You are on the right track. This is an example of microchimerism (the maternal part is a bit off), and the key issue at hand is central tolerance.
A good definition of microchimerism is:
Microchimerism is existence of an allogeneic DNA in a living creature. (1)
Scientist do this on purpose for all kinds of reasons, but mostly to ether is study the immune system directly or to get a near-transgenic model. It should be noted that this isn't perfect, and that when you try to do this, you often can lead to auto-immune problems and often death of the mouse (30-50% survival in early work). If you go back to one of (if not the) pioneers of immunology, Peter Medawar, you can see when how this was done:
Mice and chickens never develop, or develop to only a limited degree,
the power to react immunologically against foreign homologous tissue
cells with which they have been inoculated in fetal life. Animals so
treated are tolerant not only of the foreign cells of the original
inoculum, but also of skin grafts freshly transplanted in adult life
from the original donor or from a donor of the same antigenic
If you would prefer a visual layout of the experiment, Starlz put together one in his review of transplantation (Pubmed):
After looking over the section you quoted from Alberts, I'm pretty sure he was in fact referring back to these early experiments. But that was all the way back in the 1950's, what have we learned as the mechanism in 60 years?

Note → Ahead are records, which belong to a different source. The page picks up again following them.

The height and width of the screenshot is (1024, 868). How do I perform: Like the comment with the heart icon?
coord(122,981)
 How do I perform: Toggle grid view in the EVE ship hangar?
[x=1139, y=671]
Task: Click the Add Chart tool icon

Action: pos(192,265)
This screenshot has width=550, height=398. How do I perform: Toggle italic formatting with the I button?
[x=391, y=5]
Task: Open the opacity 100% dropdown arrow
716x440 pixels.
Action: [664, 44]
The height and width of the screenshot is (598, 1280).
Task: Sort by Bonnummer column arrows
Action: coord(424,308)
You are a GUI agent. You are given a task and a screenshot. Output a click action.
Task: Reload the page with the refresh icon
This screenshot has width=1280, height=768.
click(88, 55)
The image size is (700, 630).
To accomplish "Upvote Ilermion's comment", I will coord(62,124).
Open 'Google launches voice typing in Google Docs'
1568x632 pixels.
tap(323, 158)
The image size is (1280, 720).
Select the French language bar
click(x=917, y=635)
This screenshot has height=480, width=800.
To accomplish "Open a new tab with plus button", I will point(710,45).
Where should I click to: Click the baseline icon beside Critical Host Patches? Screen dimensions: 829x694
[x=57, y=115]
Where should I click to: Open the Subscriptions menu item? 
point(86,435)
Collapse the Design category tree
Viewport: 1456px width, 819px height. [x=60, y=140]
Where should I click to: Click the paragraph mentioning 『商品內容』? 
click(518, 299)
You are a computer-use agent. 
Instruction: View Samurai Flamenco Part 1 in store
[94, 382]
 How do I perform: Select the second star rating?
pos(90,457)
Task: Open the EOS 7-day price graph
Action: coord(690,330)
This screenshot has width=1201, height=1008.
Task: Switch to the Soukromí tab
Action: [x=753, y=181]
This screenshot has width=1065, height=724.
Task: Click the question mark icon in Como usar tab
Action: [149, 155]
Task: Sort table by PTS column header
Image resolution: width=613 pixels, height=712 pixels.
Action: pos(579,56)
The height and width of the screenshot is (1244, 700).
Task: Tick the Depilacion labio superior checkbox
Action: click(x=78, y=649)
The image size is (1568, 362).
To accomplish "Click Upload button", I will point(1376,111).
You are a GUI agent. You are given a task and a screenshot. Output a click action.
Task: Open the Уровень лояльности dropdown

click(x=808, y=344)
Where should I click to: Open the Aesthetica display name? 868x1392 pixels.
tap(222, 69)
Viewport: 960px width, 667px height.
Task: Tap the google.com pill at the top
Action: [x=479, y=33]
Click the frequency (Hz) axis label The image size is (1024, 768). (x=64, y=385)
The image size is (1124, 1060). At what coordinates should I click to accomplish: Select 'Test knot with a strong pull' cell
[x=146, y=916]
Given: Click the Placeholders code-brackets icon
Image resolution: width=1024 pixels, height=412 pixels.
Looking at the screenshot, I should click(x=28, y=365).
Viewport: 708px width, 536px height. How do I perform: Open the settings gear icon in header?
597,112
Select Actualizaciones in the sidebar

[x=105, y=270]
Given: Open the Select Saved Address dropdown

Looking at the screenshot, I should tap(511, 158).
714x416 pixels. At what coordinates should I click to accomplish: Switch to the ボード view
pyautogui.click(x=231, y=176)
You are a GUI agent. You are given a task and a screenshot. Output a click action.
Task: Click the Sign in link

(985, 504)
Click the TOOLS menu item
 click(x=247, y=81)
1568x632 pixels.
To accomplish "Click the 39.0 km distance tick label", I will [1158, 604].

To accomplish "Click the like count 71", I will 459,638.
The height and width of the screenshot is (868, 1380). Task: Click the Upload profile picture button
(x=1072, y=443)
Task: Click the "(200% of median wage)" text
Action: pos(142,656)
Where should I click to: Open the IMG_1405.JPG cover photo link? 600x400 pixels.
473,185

The truth is that we don't have an absolute grasp on how this works when it doesn't cause an autoimmune problem and abort the fetus or even neonate pup. It's import to note that it probably does cause auto-immune problems and various other side effects (like sex differentiation) in mammals.
But when and how it is tolerated is likely mediated by central tolerance, and the ability to get the foreign MHC molecules tolerated by early lymphocytes. Essentially, the cells have to get incorporated into the AIRE machinery at an early enough stage that the T-cells are selected against the foreign cells.
There is enough biology here that an in-depth answer could be a dissertation, so I only want to touch on a few more points. You should note that this was done with relatively genetically similar animals, and most modern researchers use cells modified from genetically pure mouse breeds. We also know a lot more on how the cells "recognize self" and the HLA types of the population.
You are most likely to succeed when the MHC molecules are very similar (ie from a direct family member). This happens when the host and foreign cells have an HLA type match.
The lymphocytes, mostly T-cells in this case, of fetal mammals seem to be able to look at very similar MHC molecule on a foreign cell and decide "eh.. close enough," and build negative selection (part of β-selection) against lymphocytes that would kill the foreign cells. This requires that the cell be in the right place at the right time, and of course, be "close enough."
Do let me know if something is not clear or needs to be expanded upon. As someone who works in Immunology, I have difficulty determining where the detail line should be.